Dataset content: Begin

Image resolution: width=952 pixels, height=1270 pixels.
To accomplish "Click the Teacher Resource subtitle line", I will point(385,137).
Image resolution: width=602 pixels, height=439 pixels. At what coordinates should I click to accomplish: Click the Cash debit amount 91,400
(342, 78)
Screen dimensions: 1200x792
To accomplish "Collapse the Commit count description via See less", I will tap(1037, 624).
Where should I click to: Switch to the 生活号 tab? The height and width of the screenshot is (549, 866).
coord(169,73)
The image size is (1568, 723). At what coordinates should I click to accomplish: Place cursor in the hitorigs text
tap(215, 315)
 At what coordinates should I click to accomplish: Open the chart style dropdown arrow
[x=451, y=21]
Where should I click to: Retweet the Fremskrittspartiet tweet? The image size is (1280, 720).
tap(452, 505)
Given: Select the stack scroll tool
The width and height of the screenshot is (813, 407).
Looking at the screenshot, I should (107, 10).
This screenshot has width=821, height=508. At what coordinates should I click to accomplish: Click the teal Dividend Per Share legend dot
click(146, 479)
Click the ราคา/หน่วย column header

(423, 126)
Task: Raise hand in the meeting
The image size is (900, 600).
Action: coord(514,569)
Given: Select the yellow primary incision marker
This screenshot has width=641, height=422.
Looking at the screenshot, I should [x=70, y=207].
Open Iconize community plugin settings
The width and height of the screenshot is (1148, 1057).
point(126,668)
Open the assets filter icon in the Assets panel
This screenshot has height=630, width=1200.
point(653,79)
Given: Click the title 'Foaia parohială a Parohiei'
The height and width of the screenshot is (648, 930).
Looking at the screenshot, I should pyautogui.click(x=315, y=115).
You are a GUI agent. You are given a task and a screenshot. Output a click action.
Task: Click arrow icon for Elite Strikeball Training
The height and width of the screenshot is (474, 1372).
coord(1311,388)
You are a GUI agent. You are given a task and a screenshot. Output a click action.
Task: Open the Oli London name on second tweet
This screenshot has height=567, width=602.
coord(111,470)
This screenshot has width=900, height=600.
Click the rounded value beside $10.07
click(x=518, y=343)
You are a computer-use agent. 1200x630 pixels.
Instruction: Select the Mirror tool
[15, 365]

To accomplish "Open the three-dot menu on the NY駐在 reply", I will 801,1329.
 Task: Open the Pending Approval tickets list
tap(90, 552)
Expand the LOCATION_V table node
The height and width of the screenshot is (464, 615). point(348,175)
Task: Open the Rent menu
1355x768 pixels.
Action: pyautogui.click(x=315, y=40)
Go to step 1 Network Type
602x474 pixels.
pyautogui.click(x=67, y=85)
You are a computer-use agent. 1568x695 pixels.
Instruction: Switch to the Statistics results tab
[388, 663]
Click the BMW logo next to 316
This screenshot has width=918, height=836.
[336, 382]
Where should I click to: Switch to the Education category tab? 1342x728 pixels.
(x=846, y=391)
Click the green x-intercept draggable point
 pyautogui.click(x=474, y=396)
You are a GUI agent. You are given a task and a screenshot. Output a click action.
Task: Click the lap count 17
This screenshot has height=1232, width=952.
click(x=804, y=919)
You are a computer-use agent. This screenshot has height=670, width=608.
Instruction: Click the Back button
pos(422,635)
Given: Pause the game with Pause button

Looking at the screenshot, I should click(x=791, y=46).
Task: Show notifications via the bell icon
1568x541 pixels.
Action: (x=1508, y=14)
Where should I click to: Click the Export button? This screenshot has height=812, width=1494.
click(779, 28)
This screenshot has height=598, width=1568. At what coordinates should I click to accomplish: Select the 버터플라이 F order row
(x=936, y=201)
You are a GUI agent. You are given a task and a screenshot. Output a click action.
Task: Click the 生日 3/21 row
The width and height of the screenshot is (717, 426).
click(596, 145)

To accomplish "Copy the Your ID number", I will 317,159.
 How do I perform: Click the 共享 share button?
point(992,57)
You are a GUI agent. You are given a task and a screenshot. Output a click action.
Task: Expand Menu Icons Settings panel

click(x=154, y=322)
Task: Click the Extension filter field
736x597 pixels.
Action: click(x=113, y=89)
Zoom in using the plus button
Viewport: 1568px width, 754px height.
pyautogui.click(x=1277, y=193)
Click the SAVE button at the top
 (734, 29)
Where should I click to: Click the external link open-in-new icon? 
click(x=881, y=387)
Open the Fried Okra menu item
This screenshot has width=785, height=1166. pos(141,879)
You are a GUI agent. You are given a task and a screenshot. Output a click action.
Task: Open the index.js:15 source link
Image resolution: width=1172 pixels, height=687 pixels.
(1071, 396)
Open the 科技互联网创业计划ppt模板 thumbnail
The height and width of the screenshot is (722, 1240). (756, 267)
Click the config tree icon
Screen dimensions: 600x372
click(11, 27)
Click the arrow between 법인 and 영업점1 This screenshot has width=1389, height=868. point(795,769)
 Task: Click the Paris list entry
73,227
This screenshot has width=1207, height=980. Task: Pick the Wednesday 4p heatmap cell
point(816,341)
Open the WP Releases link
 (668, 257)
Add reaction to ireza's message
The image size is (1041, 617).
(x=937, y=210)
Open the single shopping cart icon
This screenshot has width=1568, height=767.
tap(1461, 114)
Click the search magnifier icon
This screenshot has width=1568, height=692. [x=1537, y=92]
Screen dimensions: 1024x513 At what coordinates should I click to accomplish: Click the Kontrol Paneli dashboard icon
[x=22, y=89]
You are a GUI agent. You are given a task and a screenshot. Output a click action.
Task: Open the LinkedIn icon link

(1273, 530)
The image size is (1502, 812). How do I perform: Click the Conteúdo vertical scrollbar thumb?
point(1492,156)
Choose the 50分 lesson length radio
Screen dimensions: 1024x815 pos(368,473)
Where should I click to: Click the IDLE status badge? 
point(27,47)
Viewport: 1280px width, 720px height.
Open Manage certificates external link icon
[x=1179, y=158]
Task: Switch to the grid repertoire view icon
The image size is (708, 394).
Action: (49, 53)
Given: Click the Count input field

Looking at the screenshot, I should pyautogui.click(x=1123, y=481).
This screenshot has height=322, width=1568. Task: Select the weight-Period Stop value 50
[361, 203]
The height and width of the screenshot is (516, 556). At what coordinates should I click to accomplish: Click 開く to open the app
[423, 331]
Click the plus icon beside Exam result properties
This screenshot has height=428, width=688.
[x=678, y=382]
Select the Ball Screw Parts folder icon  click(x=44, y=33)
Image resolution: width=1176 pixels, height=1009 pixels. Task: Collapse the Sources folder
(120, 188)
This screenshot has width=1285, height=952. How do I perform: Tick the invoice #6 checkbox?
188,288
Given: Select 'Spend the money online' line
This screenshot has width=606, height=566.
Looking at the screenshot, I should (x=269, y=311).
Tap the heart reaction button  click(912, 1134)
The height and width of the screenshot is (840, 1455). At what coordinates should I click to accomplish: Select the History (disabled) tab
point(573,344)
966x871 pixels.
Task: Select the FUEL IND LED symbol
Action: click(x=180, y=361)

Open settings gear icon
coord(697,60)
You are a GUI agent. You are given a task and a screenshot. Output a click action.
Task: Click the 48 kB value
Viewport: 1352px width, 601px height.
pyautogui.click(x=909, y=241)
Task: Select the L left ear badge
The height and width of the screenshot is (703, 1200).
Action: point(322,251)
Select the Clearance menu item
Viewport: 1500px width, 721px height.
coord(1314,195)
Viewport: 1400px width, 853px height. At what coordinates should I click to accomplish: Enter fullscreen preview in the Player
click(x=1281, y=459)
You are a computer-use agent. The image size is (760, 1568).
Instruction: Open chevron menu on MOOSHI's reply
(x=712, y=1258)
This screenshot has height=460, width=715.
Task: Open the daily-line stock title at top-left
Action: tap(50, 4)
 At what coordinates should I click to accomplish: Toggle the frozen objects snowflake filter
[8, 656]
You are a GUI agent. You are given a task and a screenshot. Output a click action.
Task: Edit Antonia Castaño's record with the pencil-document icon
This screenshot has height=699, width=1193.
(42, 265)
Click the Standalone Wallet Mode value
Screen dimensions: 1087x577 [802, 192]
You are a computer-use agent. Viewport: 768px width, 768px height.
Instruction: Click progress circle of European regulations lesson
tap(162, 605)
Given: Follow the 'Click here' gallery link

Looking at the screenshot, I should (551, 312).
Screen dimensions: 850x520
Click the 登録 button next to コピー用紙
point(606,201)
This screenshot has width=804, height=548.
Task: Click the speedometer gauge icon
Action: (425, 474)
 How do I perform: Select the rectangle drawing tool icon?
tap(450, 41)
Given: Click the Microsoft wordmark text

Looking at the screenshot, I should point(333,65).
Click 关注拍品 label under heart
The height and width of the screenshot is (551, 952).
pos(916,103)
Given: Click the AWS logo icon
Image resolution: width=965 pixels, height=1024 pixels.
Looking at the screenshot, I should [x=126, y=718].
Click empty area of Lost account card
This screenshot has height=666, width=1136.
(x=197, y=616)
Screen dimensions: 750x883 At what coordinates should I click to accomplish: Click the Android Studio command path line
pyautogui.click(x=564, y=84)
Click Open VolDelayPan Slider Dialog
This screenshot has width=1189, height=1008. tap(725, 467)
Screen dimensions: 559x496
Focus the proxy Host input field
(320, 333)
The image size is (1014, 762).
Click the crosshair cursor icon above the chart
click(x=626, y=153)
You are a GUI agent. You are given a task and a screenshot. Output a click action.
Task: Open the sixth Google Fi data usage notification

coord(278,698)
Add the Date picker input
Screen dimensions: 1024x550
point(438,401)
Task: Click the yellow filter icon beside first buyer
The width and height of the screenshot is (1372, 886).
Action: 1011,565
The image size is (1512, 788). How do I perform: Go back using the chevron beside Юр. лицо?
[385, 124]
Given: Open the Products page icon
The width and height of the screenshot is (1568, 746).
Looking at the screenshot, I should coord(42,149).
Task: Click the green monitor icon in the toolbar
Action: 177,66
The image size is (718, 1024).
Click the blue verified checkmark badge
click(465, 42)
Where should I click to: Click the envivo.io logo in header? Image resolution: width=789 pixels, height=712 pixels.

Dataset content: End

**To do**
Your task is to restate, word for word, the lines from the beginning of the records to the line with "Given: Select the yellow", inclusive.

**Answer to the exercise**
Image resolution: width=952 pixels, height=1270 pixels.
To accomplish "Click the Teacher Resource subtitle line", I will point(385,137).
Image resolution: width=602 pixels, height=439 pixels. At what coordinates should I click to accomplish: Click the Cash debit amount 91,400
(342, 78)
Screen dimensions: 1200x792
To accomplish "Collapse the Commit count description via See less", I will tap(1037, 624).
Where should I click to: Switch to the 生活号 tab? The height and width of the screenshot is (549, 866).
coord(169,73)
The image size is (1568, 723). At what coordinates should I click to accomplish: Place cursor in the hitorigs text
tap(215, 315)
 At what coordinates should I click to accomplish: Open the chart style dropdown arrow
[x=451, y=21]
Where should I click to: Retweet the Fremskrittspartiet tweet? The image size is (1280, 720).
tap(452, 505)
Given: Select the stack scroll tool
The width and height of the screenshot is (813, 407).
Looking at the screenshot, I should (107, 10).
This screenshot has width=821, height=508. At what coordinates should I click to accomplish: Click the teal Dividend Per Share legend dot
click(146, 479)
Click the ราคา/หน่วย column header

(423, 126)
Task: Raise hand in the meeting
The image size is (900, 600).
Action: coord(514,569)
Given: Select the yellow primary incision marker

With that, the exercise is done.